Seal has sold more than 20 million records worldwide and is still best known for international pop hits like “Crazy” and “Kiss from a Rose,” but in recent years he’s found continued success by broadening his audience with cover albums featuring soul and R&B classics and favorite standards. Now when the 56-year-old Brit goes on tour, he likes to mix those covers among his own hits, creating a warm and energetic set with something for everyone. That show is coming to the intimate and recently renovated Pearl Theater at the Palms on July 19.

What can we expect from your Las Vegas show?

My show is pretty eclectic in any place I get to perform. People come to hear great songs and I’m lucky they want to hear me sing them. But my show stays eclectic because I’m a singer and songwriter first and foremost, and if you’re a singer, you sing. You don’t limit yourself to any one particular genre.

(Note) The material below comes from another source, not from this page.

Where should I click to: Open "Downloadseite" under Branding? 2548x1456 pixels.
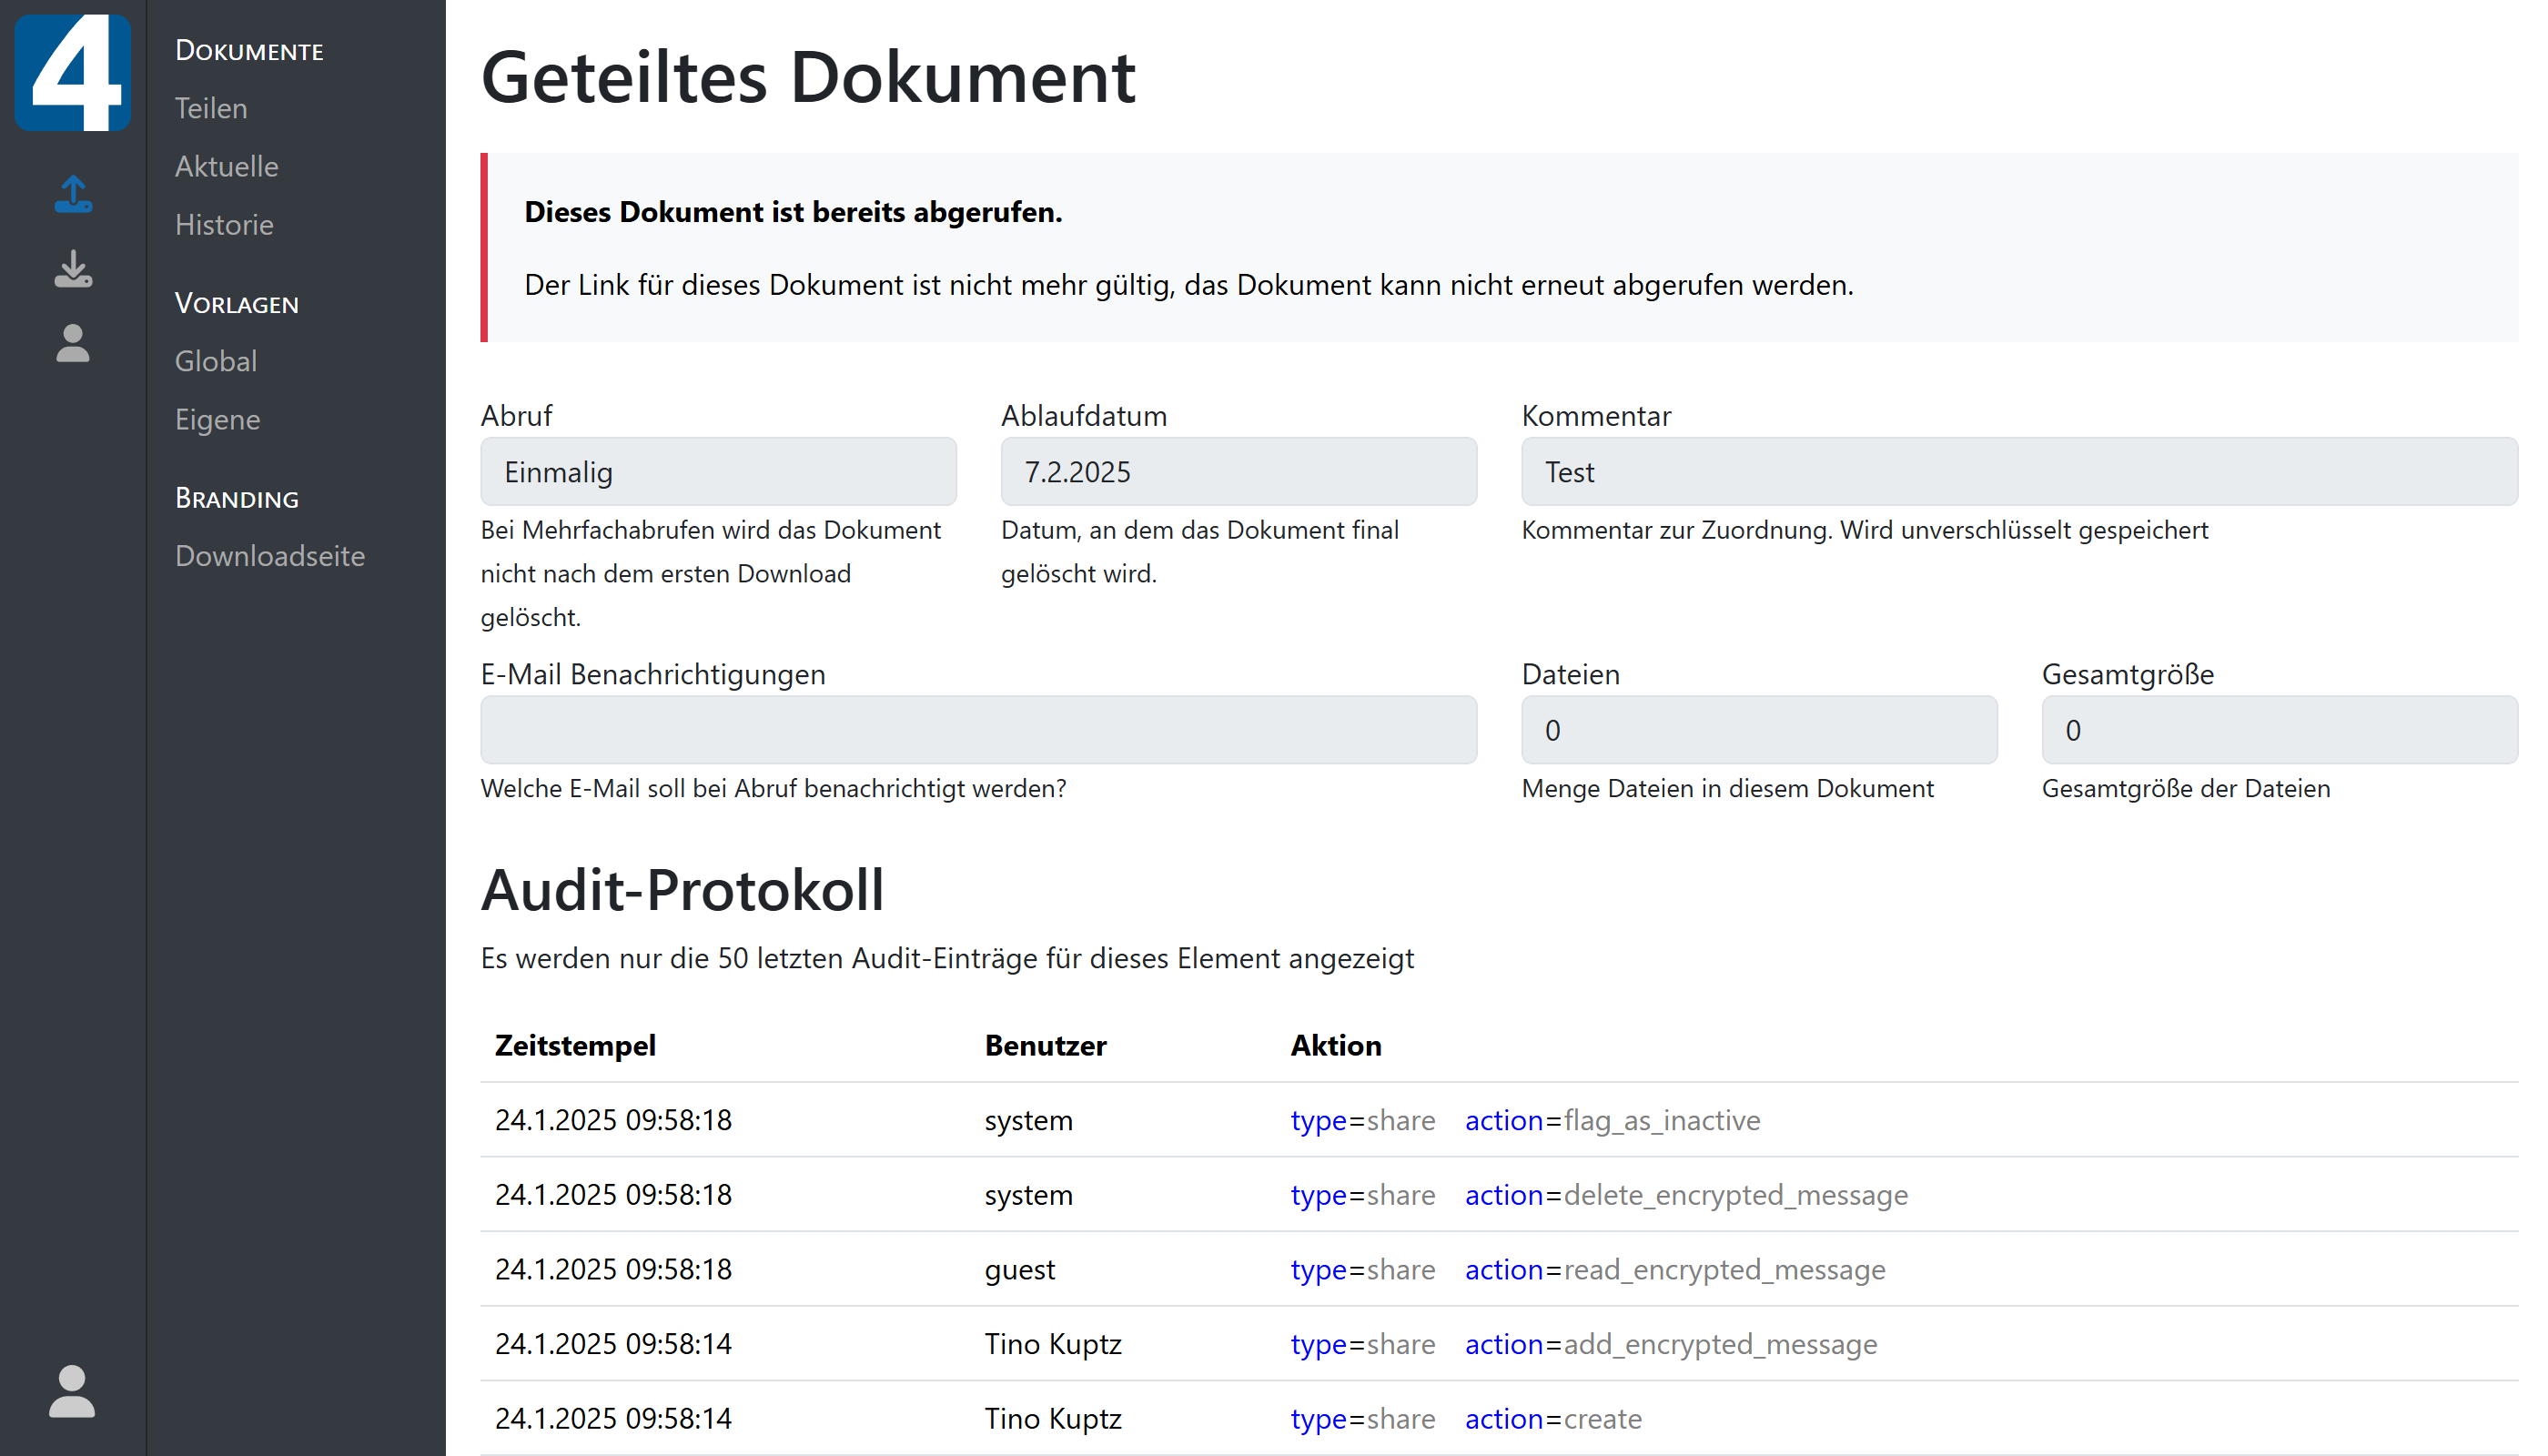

So many fans love your work on the Soul and Standards albums. Is it difficult to curate which classic songs you want to cover?

No, because they’re all great. By definition of being called standards, they have withstood the test of time. If I’m having difficulty with one of those songs, it’s not the song, it’s me.

Do you have any favorites among those favorites?

“It Was a Very Good Year” has been a favorite. “Smile” was a favorite. Again, they’re all great. Even the ones I wasn’t necessarily so keen on at first, when I looked further into them I realized what great songs they are. I just have a lot of respect for that genre and it goes back to the fact that the song and the voice are paramount and everything else comes and goes and changes. The song is everything to me. At one point, everyone had a song that changed the way you look at the world, and it’s the same with me.

It’s been almost 30 years now since the release of the original version of “Killer,” your breakthrough single. What’s it like to perform that song now?

Oh, it’s great. I still enjoy it. I love it, in fact. It’s great to sing all those songs from (that time) and I suppose if they were more genre-specific it would probably be more of a different experience singing them. The stuff I was singing about then still stands true today. Even though “Killer” was known as a dance-club hit, the reason it became successful and I was able to launch a career on the back of it is that it was a song first. “So you want to be free, to live your life the way you want to be.” That’s a sentiment that still stands true. It just happened to be kind of dressed as a club hit.

When you sing a song like that or “Crazy,” do you feel connected to the original spirit behind it, or has it taken on a different meaning?

I always felt my songs were less about the specifics of a particular time or what was happening on an exterior level, and more conversational. Really a song like “Crazy” struck a chord because people felt I was talking to them. It’s also the genius of Trevor Horn. He would produce the songs in a way that they were timeless and would never fall into the trap of making the beat or the genre first and the song second. He instilled that ethic in me: The song always comes first, the vocals, those are the important things.